On February 24 charges were withdrawn in the Christchurch District Court as the defendant agreed to give back to the community.
The event occurred after Bushnell Nominees Ltd, had applied for resource consent to carry out earthworks and install a bridge at a property on the Glentui river. While undertaking this work fine sediment was discharged in an unauthorised manner which affected the river and downstream domestic water supplies.
The problem with fine sediment in rivers and streams is that it smothers the habitat on the bottom which then affects insect life and in-turn the fish that feed on them. This can irrevocably change the river ecosystem. Sediments are also a source of phosphorous which promotes the growth of nuisance algae and pollutes downstream environments which compounds the problem.
Canterbury Regional Council solicitor Vanessa Sugrue said the defendant accepted responsibility and applied to go through the Alternative Environmental Justice scheme.
This scheme is designed to expand options for making right the wrong and addressing the effects while ensuring that the consequences of offending are accepted by the community, those affected, the Regional Council and defendant as just and fair. It is a mixture of restorative justice and diversion.
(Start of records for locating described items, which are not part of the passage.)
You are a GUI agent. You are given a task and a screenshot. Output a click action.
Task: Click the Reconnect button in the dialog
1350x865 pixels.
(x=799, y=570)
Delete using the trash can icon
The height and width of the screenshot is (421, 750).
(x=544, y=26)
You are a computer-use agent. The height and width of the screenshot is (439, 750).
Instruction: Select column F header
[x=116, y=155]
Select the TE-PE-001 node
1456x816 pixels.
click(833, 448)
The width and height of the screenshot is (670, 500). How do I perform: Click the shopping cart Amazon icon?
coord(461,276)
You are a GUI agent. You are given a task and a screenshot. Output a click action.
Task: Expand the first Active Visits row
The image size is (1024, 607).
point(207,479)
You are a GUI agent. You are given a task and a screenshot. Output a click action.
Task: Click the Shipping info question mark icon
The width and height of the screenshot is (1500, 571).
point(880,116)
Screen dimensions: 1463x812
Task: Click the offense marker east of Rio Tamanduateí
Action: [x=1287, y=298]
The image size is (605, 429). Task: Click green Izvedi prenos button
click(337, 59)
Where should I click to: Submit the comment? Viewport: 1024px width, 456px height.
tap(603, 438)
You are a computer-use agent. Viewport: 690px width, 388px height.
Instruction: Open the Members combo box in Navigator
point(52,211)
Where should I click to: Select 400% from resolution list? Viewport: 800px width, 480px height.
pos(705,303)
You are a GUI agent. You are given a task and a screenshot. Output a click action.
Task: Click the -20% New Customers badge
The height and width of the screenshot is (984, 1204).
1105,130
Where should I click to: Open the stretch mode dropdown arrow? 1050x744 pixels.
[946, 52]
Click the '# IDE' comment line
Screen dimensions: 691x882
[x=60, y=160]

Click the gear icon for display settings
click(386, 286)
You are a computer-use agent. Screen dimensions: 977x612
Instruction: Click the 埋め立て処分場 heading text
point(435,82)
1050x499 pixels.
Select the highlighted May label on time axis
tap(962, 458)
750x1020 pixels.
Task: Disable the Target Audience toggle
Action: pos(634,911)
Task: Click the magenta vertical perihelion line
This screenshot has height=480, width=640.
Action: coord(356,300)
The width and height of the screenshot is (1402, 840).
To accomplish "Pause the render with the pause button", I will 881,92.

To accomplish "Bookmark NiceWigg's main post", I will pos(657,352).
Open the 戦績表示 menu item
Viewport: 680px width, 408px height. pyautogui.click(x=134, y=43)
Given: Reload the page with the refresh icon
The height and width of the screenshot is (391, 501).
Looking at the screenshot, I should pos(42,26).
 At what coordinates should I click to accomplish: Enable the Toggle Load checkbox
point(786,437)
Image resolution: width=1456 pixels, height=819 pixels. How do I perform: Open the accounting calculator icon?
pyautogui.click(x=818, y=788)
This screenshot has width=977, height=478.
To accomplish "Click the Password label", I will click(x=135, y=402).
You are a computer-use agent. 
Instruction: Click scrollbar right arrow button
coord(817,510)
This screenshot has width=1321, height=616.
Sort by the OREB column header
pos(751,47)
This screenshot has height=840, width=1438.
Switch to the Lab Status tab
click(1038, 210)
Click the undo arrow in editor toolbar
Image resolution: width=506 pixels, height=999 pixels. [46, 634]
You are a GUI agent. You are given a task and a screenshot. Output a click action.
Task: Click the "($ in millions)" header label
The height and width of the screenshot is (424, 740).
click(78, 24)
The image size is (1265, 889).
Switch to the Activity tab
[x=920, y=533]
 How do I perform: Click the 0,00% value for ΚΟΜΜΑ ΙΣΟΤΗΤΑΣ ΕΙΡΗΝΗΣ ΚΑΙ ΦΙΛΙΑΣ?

Part of this process involves a conference with representatives of the local community to discuss how the offending has impacted them and to be a part of seeking solutions.
Sugrue said the AEJ process was run by facilitators and attended by members of the Canterbury Regional Council, the Canterbury Water Managaement Strategy Zone Committee, Mr Bushnell and a neighbour.
“As a result the Oxford Area School and the Ashely-Rakahuri Rivercare Group are to receive a $5000 donation each for outdoor education purposes and bird habitat protection respectively,” she said. “Everyone had their say about what had happened, why it happened and discussed the impacts.
“We all agreed the donations to the two groups would be beneficial in this area and would ensure that resources were put back into the area affected. Overall the outcomes were fair and a worthwhile process to build education and trust.”
Mr Bushnell said “I found the alternative justice process to be a valuable experience which achieved positive outcomes for all involved. I felt it was a collaborative process where I was able to meaningfully engage with my community and the Regional Council.
I found the Regional Council to be very receptive of all comments. I feel as though the real benefit of this process is that matters can be resolved pragmatically in a manner which fosters no feelings of ill will. I am pleased to have been able to benefit my community as an outcome.”